Turns out my approach was sound. Motec is just finicky about where the lap marker beacons are with respect to the Lap Distance values. My interpolation algorithm was mangling the end of the sawtooth so it was getting confused when the last point in the lap was below the track length, or the first point was above the 2nd. Looks so much better comparing two laps when the distance reference is exact. Unfortunately(oddly?) my current test data is a bit too consistent, so there wasn't much variation to see, even to the one AI car dataset I extracted.

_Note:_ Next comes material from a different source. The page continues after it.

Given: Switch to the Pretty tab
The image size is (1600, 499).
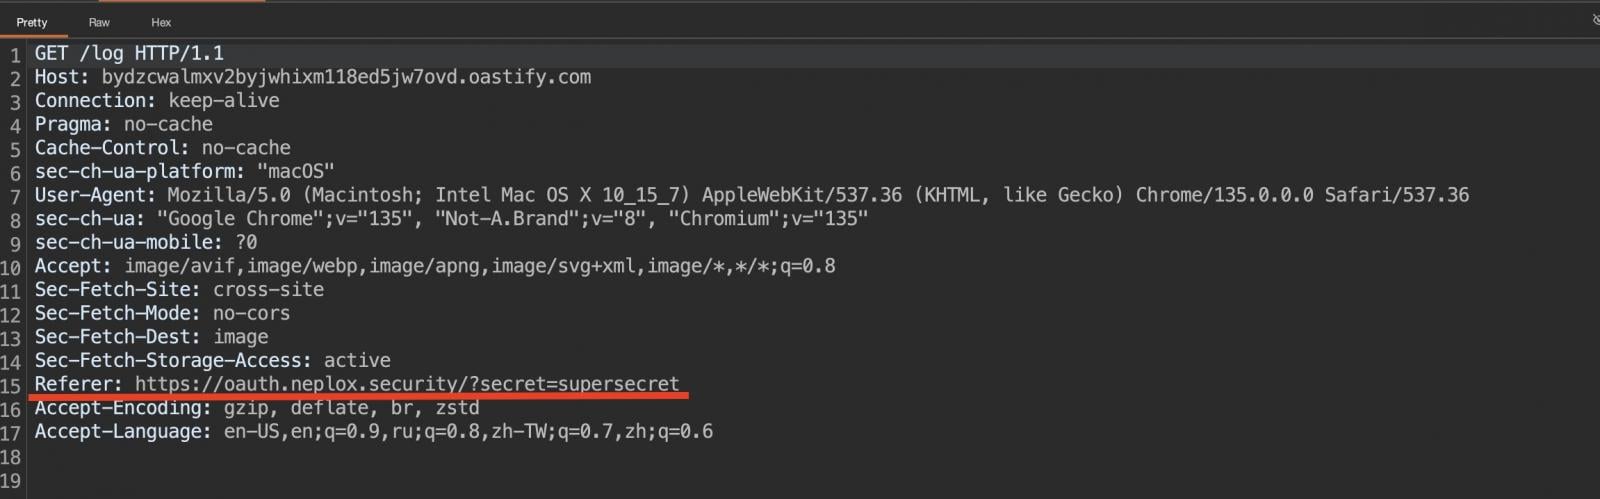Looking at the screenshot, I should tap(32, 22).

What were you planning to use to get the track boundary data? is that in fast_lane.ai? I just noticed yesterday that the 3DMap app uses that and seems to render the track width. I had been tediously extracting track edges from converted kn5 data using blender to get inside/outside lines into motec for reference. No way was I gonna try to drive the edges of Nords or the Targa!
 
Turns out my approach was sound. Motec is just finicky about where the lap marker beacons are with respect to the Lap Distance values. My interpolation algorithm was mangling the end of the sawtooth so it was getting confused when the last point in the lap was below the track length, or the first point was above the 2nd. Looks so much better comparing two laps when the distance reference is exact. Unfortunately(oddly?) my current test data is a bit too consistent, so there wasn't much variation to see, even to the one AI car dataset I extracted.
That is cool you worked out this part. But from your earlier description of normalizing the Lap Distance using the total distance per lap against a "standard" distance, I don't think it will solve the problem I was describing. This is because of "stretching" of the Lap Distance is not uniform through the lap. I.e., stretching only happens when you take a line that is longer than normal, say when making a mistake in a corner.
What were you planning to use to get the track boundary data? is that in fast_lane.ai? I just noticed yesterday that the 3DMap app uses that and seems to render the track width. I had been tediously extracting track edges from converted kn5 data using blender to get inside/outside lines into motec for reference. No way was I gonna try to drive the edges of Nords or the Targa!
For the actual calculation, I was not planning on using track data. First it makes calculation more complex, second, people don't always have a track map. I was going to look at the LD data and figure out an efficient way to use just the lap data to create an equivalent grid.
 
That is cool you worked out this part. But from your earlier description of normalizing the Lap Distance using the total distance per lap against a "standard" distance, I don't think it will solve the problem I was describing. This is because of "stretching" of the Lap Distance is not uniform through the lap. I.e., stretching only happens when you take a line that is longer than normal, say when making a mistake in a corner.
I probably didn't describe it that well. The Lap Distance channel I created comes from the AC internal calculation of distance normalized to the track spline. It isn't just a uniform shrink/stretch. I'm pretty sure it uses the path defined in the fast_lane.ai file in one of the track subdirectories.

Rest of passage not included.